In order to identify repeat donors from a data stream one must be keep track of all donor contributions and check for repeat donors after each contribution is read and processed. In order to identify "repeat donors", my idea was to use and leverage the efficiency of the STL unordered_map data structure.
Each campaign contribution is processed and split into 21 tokens accounting for all the fields from the FEC website. Though this project only requires us to keep some of this data, I wrap the data in a class called CampContrib (campaign contribution). This class provides Get/Set mechanisms for accessing the FEC data fields. These objects are stored in an unordered_map where keys are built from the donors name and zipcode fields. The value type is a STL vector of campaign contributions which allows one to store multiple contributions per key.

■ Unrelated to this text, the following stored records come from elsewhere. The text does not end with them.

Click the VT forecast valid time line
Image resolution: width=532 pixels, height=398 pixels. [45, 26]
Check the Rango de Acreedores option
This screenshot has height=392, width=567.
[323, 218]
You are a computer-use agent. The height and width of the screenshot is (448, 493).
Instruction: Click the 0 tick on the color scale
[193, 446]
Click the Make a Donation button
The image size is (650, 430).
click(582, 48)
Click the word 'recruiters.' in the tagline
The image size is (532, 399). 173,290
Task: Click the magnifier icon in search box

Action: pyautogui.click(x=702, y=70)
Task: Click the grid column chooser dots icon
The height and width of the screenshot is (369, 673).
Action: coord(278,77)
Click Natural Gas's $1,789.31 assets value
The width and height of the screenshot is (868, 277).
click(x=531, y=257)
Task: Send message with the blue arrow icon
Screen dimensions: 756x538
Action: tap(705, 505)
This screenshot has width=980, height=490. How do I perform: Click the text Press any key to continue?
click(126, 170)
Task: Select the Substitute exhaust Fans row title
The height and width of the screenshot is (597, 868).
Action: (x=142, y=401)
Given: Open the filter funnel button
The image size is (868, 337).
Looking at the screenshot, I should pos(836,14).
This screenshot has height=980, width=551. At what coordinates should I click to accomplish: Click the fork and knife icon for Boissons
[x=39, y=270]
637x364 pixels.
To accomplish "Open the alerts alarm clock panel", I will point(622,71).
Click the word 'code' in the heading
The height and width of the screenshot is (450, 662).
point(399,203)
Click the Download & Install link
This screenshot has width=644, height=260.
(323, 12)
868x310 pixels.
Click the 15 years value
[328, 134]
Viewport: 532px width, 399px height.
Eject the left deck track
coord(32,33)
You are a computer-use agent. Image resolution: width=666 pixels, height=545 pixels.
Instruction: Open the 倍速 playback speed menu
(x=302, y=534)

A repeat donor is detected by searching for the donors key (name-zipcode) in the unordered_map (O(1) access) and then checking if the value type (a vector of this donors contributions) has multiple elements. If this is the case, an additional search is performed over the map in order to identify and aggregate other repeat donors with the same campaign contribution number, zipcode, and year. To do this, I use boost::filter_iterator with an appropriate matching predicate called IdentifyRepeat. The repeat donors are saved in an aggregate vector.
Statistics such as total number of repeat donors and total dontations are calculated from the repeat donor aggregate vector. Nearest Rank is used to identify percentiles in the set of donor contributions. From these statistics a string is assembled and output to a file called repeat_donors.txt.
- C++11 w/ STL
- Boost v1.58 (specifically the following header files)
- boost/iterator/filter_iterator.hpp
- boost/range/iterator_range.hpp
- boost/tokenizer.hpp
- GNU Make
The project takes three command line arguments: the input data file, the input percentile file, and the outpute repeat donors file. The project relies on a Makefile in the top level directory.
-
Compile in the top level by running (defaults to out of source build)
Makefollowed by:./donation-analytics ./input/itcont.txt ./input/percentile.txt ./output/repeat_donors.txtwhere we have assumed that the input/output files/directories exist. This defaults to an out of source build and symlinks the executable in ./bin/ to the top level directory. -
Compile and run with the insight_test_suite. For this method one can navigate to the folder insight_test_suit and execute
./run_tests.sh. This script calls./run.shin the top level directory. The Makefile is copied with the source files so that thedontation-analyticsexecutable can be built in the correct directory for invoking the tests.